### Requirement:
Set out exactly, line by line, the stretch of data below that begins at the line containing "This screenshot has width=358, height=238." and ends at the line containing "Click the red warning", with both ends kept.

[Dataset entries]
■ ■ ■ ■

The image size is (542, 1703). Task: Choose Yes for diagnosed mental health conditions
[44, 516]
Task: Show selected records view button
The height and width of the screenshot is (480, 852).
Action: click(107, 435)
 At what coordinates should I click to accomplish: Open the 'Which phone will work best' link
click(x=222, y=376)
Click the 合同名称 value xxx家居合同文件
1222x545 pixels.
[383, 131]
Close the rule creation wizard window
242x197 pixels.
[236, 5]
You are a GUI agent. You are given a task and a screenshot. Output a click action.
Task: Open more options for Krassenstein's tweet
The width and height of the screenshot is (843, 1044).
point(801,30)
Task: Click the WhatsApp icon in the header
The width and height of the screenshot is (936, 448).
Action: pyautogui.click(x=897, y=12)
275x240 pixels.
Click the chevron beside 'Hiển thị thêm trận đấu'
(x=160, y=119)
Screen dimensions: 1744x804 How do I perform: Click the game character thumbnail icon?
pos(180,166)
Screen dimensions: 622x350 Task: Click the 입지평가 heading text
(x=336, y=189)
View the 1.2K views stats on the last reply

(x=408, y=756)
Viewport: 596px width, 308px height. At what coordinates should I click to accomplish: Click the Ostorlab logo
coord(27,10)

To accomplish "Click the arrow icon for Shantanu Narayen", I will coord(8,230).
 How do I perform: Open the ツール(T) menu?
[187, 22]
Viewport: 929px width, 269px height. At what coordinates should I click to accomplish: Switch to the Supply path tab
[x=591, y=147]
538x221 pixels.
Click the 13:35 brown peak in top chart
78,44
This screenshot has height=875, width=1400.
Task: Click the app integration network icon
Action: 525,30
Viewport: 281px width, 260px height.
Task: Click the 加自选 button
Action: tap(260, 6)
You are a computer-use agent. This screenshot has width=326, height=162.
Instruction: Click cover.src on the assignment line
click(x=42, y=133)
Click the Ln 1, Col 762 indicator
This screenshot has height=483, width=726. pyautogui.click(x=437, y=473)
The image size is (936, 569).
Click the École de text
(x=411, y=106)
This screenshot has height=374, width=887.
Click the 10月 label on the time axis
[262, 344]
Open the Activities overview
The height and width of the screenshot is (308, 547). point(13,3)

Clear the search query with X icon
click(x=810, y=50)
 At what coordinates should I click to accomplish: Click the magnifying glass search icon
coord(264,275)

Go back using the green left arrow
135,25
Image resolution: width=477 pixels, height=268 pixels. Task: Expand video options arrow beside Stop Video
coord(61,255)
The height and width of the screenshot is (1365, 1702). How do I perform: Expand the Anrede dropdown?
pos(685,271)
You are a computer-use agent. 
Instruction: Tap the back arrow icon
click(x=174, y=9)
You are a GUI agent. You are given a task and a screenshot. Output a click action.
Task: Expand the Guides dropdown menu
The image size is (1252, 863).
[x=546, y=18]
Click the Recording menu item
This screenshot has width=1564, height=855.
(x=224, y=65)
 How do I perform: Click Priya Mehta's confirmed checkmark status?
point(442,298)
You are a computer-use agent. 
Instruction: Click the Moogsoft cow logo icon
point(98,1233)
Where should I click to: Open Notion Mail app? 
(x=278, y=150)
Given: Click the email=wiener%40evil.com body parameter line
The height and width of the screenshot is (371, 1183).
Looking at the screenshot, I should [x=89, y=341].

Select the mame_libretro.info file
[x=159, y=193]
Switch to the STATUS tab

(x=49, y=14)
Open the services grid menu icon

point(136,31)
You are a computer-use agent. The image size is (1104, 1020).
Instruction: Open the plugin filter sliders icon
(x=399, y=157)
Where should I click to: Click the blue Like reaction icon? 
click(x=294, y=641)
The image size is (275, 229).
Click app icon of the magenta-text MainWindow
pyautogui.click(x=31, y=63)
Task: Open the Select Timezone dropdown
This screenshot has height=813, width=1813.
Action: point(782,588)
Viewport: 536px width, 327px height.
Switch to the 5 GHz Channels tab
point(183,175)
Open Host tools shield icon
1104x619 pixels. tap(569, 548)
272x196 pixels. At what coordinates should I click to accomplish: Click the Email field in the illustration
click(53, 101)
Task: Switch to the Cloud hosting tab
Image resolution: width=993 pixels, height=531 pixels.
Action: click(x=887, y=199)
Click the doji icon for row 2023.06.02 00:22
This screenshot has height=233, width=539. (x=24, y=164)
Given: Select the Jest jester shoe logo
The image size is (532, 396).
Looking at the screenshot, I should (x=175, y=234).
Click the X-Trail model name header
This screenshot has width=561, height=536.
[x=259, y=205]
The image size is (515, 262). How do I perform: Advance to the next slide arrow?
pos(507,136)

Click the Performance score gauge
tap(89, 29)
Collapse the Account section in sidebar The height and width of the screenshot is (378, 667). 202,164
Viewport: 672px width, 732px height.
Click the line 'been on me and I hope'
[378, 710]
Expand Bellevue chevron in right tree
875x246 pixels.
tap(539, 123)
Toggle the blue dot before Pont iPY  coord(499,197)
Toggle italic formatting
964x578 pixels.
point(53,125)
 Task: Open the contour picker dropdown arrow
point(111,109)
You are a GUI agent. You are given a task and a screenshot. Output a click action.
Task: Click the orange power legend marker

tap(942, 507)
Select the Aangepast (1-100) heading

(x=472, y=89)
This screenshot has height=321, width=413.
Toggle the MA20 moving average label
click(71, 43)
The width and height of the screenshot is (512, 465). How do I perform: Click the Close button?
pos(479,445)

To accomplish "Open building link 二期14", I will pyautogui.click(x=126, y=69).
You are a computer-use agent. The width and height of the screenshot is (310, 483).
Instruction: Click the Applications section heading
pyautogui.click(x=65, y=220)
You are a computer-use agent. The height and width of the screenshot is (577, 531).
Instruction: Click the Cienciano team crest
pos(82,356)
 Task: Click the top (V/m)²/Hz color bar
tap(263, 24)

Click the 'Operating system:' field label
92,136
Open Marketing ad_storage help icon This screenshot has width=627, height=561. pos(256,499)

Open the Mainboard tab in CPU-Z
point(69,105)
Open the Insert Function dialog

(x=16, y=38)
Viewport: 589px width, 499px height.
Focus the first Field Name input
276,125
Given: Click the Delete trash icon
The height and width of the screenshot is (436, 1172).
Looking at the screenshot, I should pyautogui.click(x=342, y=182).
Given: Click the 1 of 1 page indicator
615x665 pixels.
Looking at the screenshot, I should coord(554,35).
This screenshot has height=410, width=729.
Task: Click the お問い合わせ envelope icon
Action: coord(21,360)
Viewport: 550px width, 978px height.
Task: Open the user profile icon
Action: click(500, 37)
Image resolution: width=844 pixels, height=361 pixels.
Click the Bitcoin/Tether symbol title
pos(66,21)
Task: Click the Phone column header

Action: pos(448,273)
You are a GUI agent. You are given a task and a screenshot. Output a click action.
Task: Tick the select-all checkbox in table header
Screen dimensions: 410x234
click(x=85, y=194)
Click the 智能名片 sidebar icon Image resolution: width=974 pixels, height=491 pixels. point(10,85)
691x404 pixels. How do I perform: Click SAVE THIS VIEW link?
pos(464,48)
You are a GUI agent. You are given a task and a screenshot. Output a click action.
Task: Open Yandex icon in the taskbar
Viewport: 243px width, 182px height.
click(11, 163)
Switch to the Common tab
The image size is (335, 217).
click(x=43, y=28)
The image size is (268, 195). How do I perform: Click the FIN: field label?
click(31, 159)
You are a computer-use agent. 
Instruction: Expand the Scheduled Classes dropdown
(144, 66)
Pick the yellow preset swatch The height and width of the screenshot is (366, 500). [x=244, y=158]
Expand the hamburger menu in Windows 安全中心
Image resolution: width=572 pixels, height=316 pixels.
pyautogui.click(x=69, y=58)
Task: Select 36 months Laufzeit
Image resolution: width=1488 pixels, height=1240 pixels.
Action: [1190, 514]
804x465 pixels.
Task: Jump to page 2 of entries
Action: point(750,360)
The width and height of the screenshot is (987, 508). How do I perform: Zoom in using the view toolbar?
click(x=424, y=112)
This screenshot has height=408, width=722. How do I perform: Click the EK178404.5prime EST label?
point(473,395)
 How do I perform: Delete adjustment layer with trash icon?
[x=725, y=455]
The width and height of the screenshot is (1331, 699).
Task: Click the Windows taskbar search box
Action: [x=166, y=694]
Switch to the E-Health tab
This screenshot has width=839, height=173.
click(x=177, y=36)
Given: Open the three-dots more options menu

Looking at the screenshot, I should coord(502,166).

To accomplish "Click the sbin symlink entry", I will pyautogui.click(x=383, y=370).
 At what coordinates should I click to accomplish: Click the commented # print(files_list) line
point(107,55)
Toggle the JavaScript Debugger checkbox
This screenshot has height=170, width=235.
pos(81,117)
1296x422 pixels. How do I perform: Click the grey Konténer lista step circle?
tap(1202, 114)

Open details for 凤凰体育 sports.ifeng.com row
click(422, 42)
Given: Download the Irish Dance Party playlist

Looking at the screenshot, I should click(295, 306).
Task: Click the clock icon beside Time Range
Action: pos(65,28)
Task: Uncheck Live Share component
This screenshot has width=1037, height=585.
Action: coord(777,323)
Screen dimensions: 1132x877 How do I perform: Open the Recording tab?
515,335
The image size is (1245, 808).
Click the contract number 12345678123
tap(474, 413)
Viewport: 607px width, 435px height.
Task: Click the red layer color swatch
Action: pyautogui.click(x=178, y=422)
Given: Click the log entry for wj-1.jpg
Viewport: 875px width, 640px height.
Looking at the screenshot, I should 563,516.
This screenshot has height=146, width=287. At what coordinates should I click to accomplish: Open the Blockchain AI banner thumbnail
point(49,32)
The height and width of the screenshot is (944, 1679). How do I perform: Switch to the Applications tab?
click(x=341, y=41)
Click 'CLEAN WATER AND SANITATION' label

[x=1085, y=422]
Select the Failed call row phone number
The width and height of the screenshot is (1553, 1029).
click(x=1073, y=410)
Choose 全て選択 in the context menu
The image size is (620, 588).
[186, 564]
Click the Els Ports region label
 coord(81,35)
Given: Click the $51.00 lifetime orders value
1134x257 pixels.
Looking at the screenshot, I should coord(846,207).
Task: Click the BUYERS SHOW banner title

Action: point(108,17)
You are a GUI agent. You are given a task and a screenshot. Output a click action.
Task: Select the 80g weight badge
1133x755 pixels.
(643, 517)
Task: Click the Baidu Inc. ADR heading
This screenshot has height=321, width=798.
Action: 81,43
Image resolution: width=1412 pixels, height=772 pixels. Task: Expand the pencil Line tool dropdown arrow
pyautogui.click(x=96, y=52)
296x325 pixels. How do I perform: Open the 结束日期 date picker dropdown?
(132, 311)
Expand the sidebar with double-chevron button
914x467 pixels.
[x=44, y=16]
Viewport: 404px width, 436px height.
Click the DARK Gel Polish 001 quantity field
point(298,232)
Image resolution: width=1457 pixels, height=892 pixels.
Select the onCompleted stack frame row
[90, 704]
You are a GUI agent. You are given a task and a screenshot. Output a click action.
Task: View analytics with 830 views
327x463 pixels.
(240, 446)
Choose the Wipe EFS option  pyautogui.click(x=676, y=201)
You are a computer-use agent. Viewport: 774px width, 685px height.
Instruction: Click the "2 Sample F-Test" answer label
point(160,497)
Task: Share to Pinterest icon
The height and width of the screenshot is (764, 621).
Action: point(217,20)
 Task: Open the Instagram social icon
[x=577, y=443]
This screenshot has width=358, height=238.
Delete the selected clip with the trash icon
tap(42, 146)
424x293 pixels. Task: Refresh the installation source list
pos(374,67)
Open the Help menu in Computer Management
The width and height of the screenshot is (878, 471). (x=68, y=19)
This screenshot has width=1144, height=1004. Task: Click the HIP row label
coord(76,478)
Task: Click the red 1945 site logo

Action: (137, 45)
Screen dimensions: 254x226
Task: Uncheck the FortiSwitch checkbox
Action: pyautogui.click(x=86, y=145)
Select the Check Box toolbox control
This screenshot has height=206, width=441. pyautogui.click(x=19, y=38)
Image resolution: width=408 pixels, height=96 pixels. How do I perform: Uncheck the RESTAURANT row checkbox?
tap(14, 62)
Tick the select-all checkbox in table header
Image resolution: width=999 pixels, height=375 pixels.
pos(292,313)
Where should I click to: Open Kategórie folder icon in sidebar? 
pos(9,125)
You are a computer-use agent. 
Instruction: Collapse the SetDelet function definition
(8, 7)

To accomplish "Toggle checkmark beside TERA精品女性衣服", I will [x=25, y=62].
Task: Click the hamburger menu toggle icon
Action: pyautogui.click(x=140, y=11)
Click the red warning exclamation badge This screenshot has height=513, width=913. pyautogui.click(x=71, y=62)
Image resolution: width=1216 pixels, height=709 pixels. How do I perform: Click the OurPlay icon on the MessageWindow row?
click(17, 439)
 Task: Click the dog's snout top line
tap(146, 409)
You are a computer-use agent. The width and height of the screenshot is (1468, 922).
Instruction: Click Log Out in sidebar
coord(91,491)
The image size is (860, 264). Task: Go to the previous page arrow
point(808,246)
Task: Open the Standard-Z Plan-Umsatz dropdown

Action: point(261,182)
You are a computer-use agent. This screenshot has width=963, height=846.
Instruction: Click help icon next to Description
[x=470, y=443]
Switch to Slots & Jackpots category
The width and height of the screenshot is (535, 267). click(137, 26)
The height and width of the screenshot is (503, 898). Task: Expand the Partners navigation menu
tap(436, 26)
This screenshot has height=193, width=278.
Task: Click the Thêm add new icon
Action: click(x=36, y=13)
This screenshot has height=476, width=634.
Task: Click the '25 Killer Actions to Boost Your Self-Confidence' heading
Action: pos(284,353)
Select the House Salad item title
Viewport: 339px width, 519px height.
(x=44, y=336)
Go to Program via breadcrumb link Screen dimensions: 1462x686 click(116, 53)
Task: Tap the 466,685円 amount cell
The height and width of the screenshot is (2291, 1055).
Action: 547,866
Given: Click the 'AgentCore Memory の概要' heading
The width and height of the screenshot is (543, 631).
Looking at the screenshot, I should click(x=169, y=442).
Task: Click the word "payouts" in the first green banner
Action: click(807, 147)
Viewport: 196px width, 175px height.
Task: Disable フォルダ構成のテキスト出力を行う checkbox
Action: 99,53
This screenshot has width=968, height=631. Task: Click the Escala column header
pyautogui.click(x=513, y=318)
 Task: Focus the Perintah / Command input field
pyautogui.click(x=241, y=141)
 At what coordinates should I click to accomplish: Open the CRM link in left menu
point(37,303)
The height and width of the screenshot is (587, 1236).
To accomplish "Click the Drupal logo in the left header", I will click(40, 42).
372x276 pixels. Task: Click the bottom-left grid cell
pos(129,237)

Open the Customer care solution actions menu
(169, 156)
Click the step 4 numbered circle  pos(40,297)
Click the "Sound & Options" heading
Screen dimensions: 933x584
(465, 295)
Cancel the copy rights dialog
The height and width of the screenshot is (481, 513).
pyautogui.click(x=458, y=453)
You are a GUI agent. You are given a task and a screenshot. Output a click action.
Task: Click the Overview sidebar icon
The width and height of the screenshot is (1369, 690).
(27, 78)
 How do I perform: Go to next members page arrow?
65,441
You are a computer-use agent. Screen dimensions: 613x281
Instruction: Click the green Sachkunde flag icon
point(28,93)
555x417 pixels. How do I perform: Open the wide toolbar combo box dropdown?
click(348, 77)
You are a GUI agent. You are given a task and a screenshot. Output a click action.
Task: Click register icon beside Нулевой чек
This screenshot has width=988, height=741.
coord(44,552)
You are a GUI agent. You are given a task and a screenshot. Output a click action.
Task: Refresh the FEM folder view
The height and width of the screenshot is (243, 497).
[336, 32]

■ ■ ■ ■

### Answer space:
This screenshot has width=358, height=238.
Delete the selected clip with the trash icon
tap(42, 146)
424x293 pixels. Task: Refresh the installation source list
pos(374,67)
Open the Help menu in Computer Management
The width and height of the screenshot is (878, 471). (x=68, y=19)
This screenshot has width=1144, height=1004. Task: Click the HIP row label
coord(76,478)
Task: Click the red 1945 site logo

Action: (137, 45)
Screen dimensions: 254x226
Task: Uncheck the FortiSwitch checkbox
Action: pyautogui.click(x=86, y=145)
Select the Check Box toolbox control
This screenshot has height=206, width=441. pyautogui.click(x=19, y=38)
Image resolution: width=408 pixels, height=96 pixels. How do I perform: Uncheck the RESTAURANT row checkbox?
tap(14, 62)
Tick the select-all checkbox in table header
Image resolution: width=999 pixels, height=375 pixels.
pos(292,313)
Where should I click to: Open Kategórie folder icon in sidebar? 
pos(9,125)
You are a computer-use agent. 
Instruction: Collapse the SetDelet function definition
(8, 7)

To accomplish "Toggle checkmark beside TERA精品女性衣服", I will [x=25, y=62].
Task: Click the hamburger menu toggle icon
Action: pyautogui.click(x=140, y=11)
Click the red warning exclamation badge This screenshot has height=513, width=913. pyautogui.click(x=71, y=62)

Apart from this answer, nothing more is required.